Diagnostic Value of RAS Mutations in Indeterminate Thyroid Nodules: Systematic Review and Meta-analysis

Objectives. To determine the diagnostic value of HRAS, KRAS, and NRAS mutations in fine-needle aspiration biopsies of thyroid nodules that are nondiagnostic on cytology. Data Sources. PubMed, Scopus, Embase, CINAHL. Review Methods. Two authors independently searched the data sources. To be included, studies reported the RAS mutational status and postoperative histopathologic diagnosis of nodules that exhibited indeterminate cytology after fineneedle aspiration biopsy. Data were extracted to calculate sensitivity, specificity, and positive/negative predictive values of any HRAS, KRAS, or NRAS mutation. A meta-analysis was performed to generate pooled values for each parameter. Results. A total of 7 studies with a combined 1025 patients met inclusion criteria. The pooled sensitivity of a RAS mutation for detecting cancer was 0.343 (95% confidence interval [ 95% CI], 0.198-0.506), while the pooled specificity was 0.935 (95% CI, 0.882-0.973). The weighted averages for positive predictive value and negative predictive value were 78.0% and 64.0%, respectively, with 68.0% accuracy.
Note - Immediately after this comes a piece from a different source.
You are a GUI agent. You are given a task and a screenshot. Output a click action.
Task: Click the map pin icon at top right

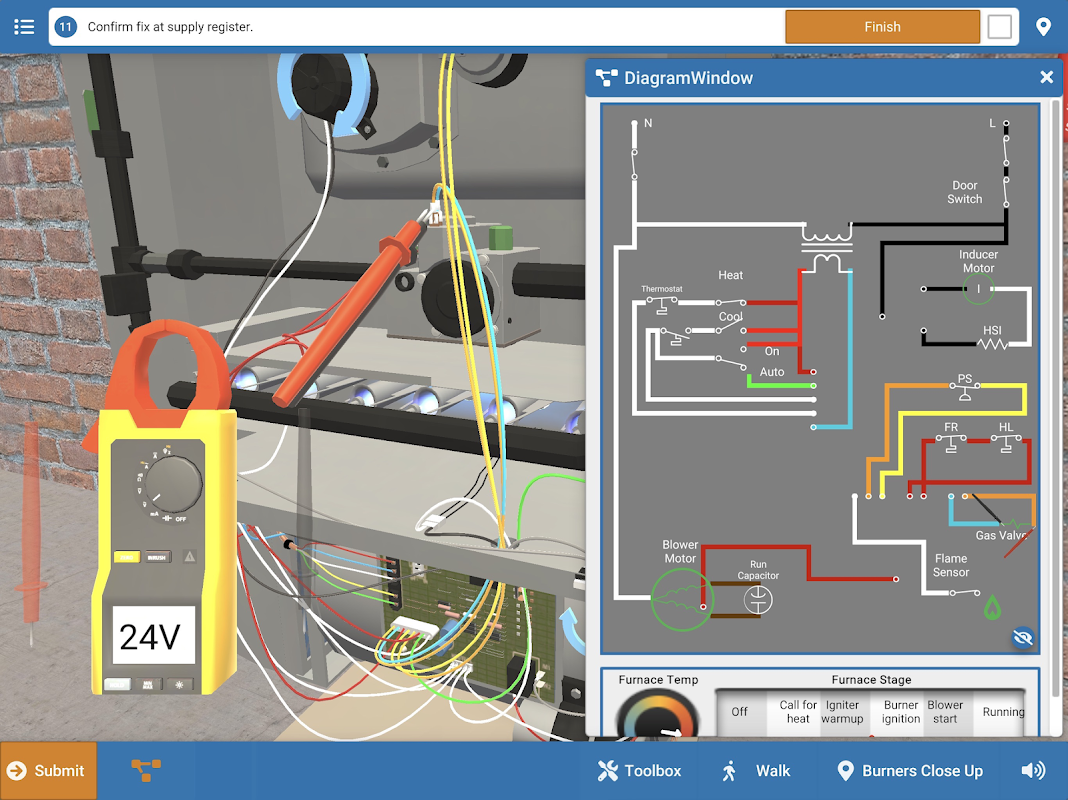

The positive likelihood ratio was 4.235 (95% CI, 1.506-11.910), and the negative likelihood ratio was 0.775 (95% CI, 0.6300.953). Conclusion. Our data suggest that testing for any RAS mutation is unlikely to change the clinical management of thyroid nodules that have indeterminate cytology. While a RAS mutation may rule in malignancy, the sensitivity of testing is low enough to merit further mutational analysis, repeat fineneedle aspiration, or surgical excision, even in the presence of a negative test.